Records provided:
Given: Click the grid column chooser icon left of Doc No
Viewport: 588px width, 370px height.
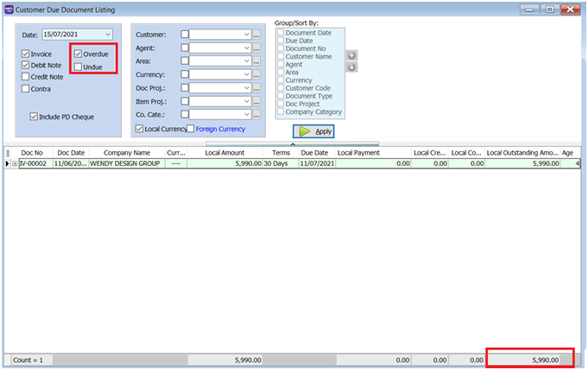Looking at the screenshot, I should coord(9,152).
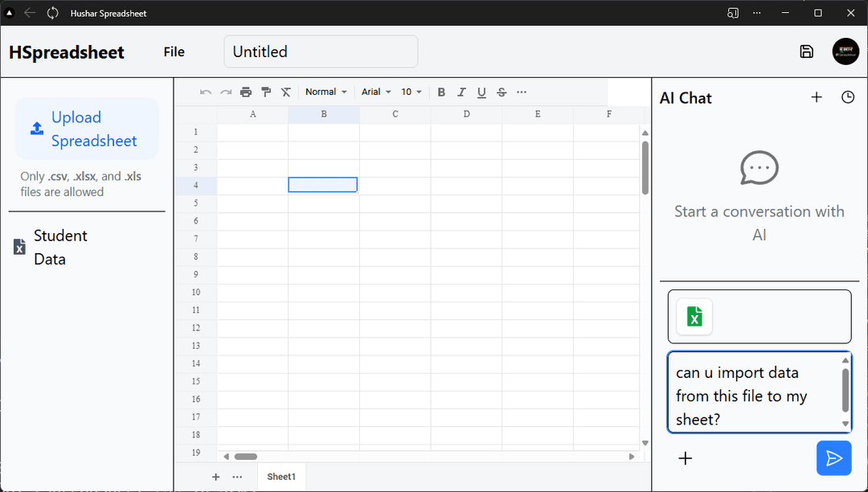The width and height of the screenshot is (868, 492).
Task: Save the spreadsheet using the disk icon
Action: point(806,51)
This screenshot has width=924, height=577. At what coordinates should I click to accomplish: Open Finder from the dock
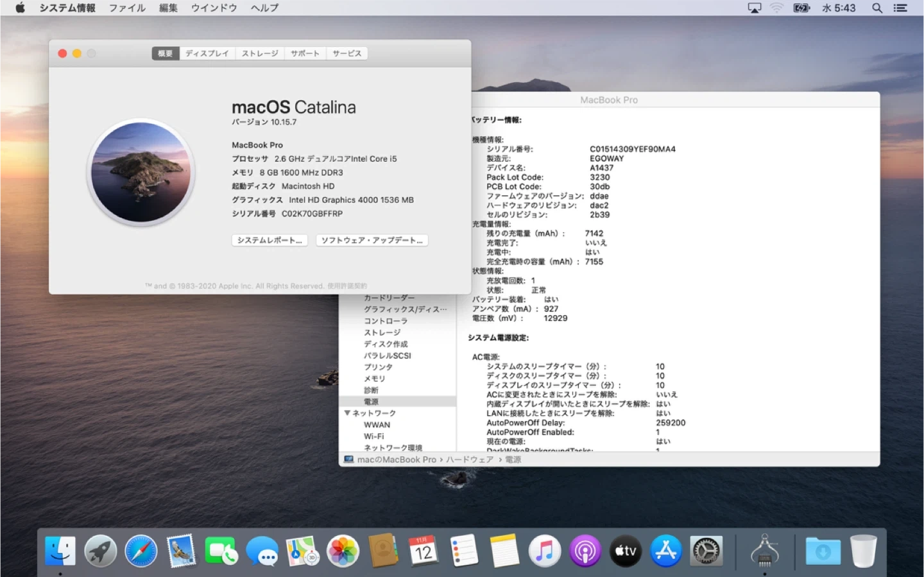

---

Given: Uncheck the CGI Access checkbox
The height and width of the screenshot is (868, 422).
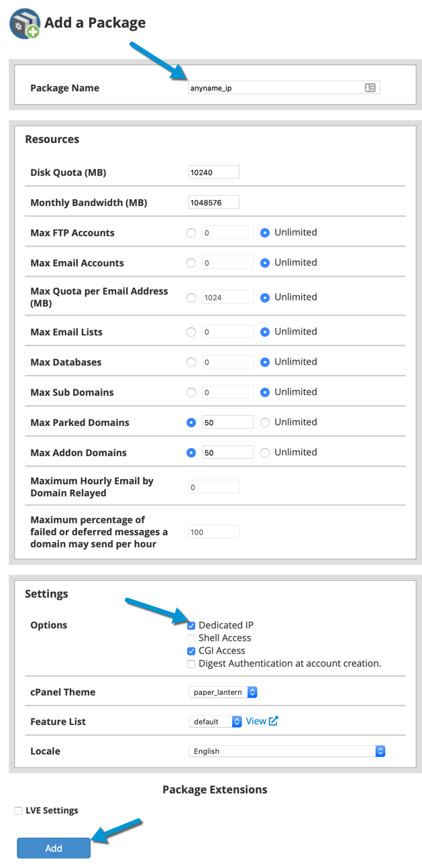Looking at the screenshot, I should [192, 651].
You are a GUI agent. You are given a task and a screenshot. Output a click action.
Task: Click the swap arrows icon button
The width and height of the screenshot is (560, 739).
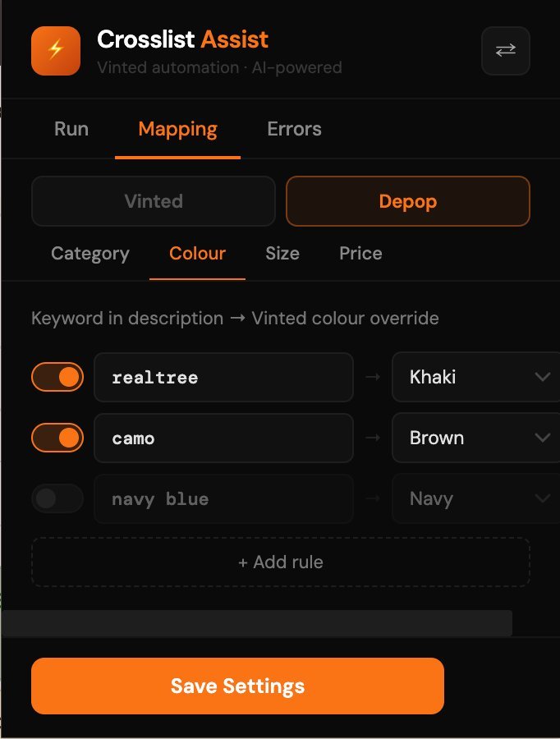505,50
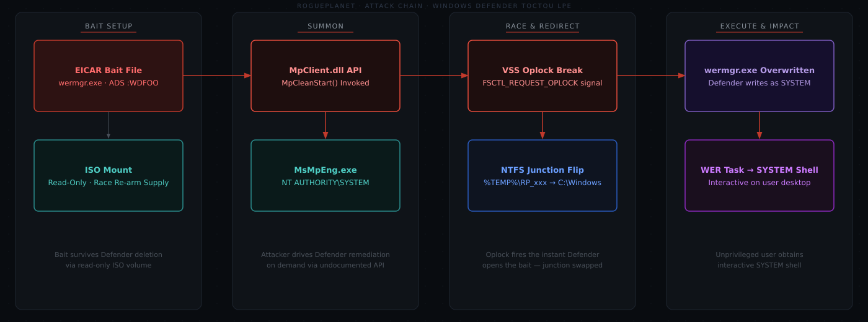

---

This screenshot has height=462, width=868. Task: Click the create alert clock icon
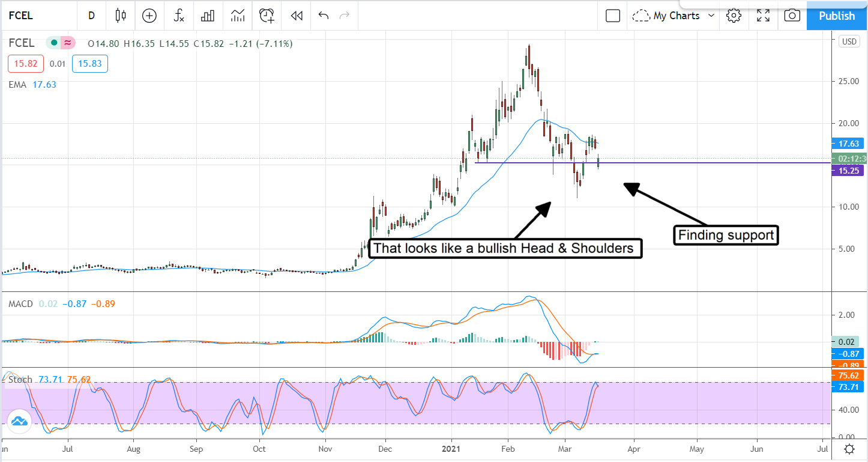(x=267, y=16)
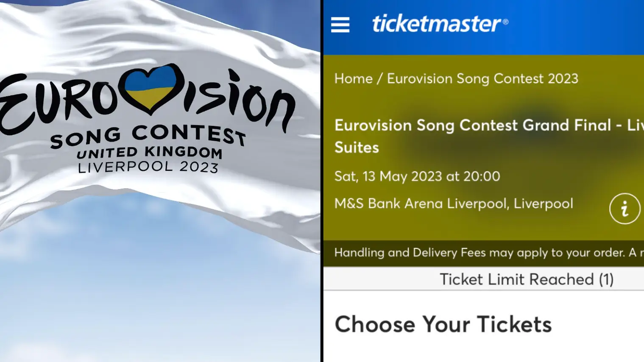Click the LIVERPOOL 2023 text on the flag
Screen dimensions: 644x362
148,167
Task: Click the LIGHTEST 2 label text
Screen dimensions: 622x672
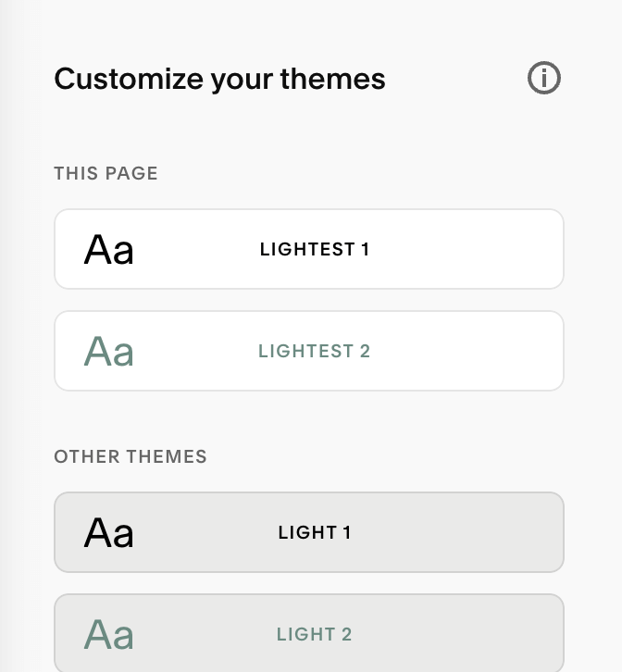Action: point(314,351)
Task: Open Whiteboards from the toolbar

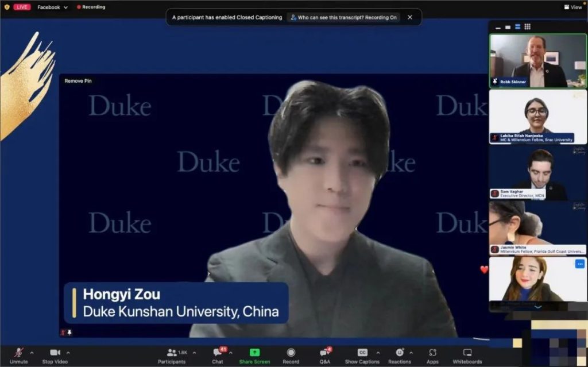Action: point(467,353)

What is needed: In the listing above, find the line containing "Given: Click the" and the line containing "This screenshot has width=924, height=577.", then return both of them and every line between, exactly, without pictures.

Task result:
Given: Click the grid column chooser icon left of Doc No
Viewport: 588px width, 370px height.
Looking at the screenshot, I should coord(9,152).
The width and height of the screenshot is (868, 492).
Task: Save the spreadsheet using the disk icon
Action: point(806,51)
This screenshot has width=924, height=577. At what coordinates should I click to accomplish: Open Finder from the dock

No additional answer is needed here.